HILLA, (AFP) — A suicide attacker blew up a bomb-filled car at a police station south of Baghdad, killing 21 policemen on Thursday, as Iraqi forces braced for Al-Qaeda revenge attacks after Osama bin Laden’s death.
The attack, which also wounded at least 75 policemen, was the worst in Iraq in more than a month, and pushed security chiefs to install new checkpoints, tighten access to key roads and restrict movement between provinces.
The bombing left a two-metre (six-foot) crater and badly damaged the police station in the centre of the mainly Shiite city of Hilla, capital of Babil province, in addition to several nearby houses and shops, just days after US special forces killed bin Laden in Pakistan.
“The suicide bomber took advantage of the police station’s guards changing shifts to attack,” said Haidar al-Zazour, head of the Babil provincial council security committee.
“He managed to drive through the main gate and blew up his vehicle four metres (12 feet) inside the station’s perimeter.”
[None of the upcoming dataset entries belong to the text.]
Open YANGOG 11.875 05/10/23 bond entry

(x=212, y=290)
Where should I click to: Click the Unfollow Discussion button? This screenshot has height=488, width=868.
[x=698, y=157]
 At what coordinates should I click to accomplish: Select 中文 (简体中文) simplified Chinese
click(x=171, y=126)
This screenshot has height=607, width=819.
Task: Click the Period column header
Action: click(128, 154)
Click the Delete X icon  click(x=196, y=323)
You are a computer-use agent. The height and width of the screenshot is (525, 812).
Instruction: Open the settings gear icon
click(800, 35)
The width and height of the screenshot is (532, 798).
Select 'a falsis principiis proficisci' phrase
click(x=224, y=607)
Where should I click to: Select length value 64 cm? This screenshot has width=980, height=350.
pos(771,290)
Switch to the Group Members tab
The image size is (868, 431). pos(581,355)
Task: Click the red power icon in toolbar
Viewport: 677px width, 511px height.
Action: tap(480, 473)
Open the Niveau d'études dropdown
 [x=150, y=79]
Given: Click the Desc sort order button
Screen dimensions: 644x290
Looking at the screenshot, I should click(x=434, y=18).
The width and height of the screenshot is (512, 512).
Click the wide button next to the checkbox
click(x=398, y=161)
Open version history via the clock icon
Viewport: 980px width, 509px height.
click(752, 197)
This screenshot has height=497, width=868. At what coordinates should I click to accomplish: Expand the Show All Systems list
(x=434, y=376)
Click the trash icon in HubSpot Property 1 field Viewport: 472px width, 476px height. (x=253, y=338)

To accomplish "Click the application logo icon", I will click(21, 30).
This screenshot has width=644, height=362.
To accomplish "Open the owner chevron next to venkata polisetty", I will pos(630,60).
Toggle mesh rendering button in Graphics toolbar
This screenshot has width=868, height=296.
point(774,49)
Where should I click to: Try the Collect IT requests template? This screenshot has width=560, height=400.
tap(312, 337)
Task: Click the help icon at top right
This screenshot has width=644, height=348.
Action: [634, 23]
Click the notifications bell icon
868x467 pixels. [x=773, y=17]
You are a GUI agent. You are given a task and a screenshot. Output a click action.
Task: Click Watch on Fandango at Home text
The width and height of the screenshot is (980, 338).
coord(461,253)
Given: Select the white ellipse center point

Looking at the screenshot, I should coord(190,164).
The chief of Hilla’s main surgical hospital put the toll from Thursday’s suicide bombing at 21 dead and 75 wounded, all policemen. Of the wounded, 30 were in serious condition, the doctor said, speaking on condition of anonymity.
The death toll was confirmed by a list of the fatalities posted inside the hospital.
The explosion badly damaged the facade and several sections of the police station, which houses the emergency-response brigade, an AFP journalist said.
Babil provincial council chief Kadhim Majid al-Touman said that the car was packed with 150 kilogrammes (330 pounds) of explosives.
The attack mirrored a similar one in March, claimed by Al-Qaeda, when a suicide bomber drove an explosives-packed vehicle into an army barracks while guards were changing shifts, killing 11 soldiers.
The Hilla blast was the deadliest to hit Iraq since March 29, when a band of Al-Qaeda gunmen and suicide bombers managed to storm a provincial council building in the central city of Tikrit killing 58 people.
Thursday’s suicide bombing also comes nearly a year after four co-ordinated car bombs against factory workers in Hilla, 95 kilometres (60 miles) south of Baghdad, killed 50 people on May 10, 2010.
Mainly Shiite Hilla lies just beyond the edge of a confessionally mixed area south of the capital that earned the monicker Triangle of Death during the sectarian bloodshed that peaked in Iraq in 2006 and 2007.
Over the years it has been repeatedly bombed by Sunni insurgents loyal to bin Laden, whose death US President Barack Obama announced late on Sunday.
No group has yet claimed responsibility for Thursday’s attack in Hilla, but security forces nationwide began tightening security in the wake of the attack.
“We have strengthened security measures around all police stations and government facilities to prevent any revenge operations Al-Qaeda might carry out,” said Moqdad al-Mussawi, spokesman for police in Najaf province, which borders Babil.
“This is expected, especially after the killing of Osama bin Laden.”
Security chiefs in several other provinces, including Kirkuk, Maysan, Dhi Qar, Karbala, Muthanna, and Basra, also said they were tightening security.
In the northern town of Tuz Khurmatu, meanwhile, a bomb targeting a local security chief killed two of his bodyguards and wounded the security chief and five other guards, police Colonel Ali Khalaf al-Hamdani said.
And in central Baghdad, a roadside bomb killed a civilian and wounded three others, an interior ministry official said.
A magnetic “sticky bomb” attached to a car in the main northern city of Mosul killed one person, a police captain said.
Violence is down dramatically in Iraq from its peak, but attacks remain common. A total of 211 Iraqis were killed in violence in April, according to official figures.
Some 45,000 American soldiers remain stationed in Iraq, with all of them set to withdraw by the end of the year, under the terms of a bilateral pact.
But a series of US officials visited Baghdad last month to press Iraqi leaders to decide quickly on whether or not they wanted an extended American military presence beyond the year-end deadline.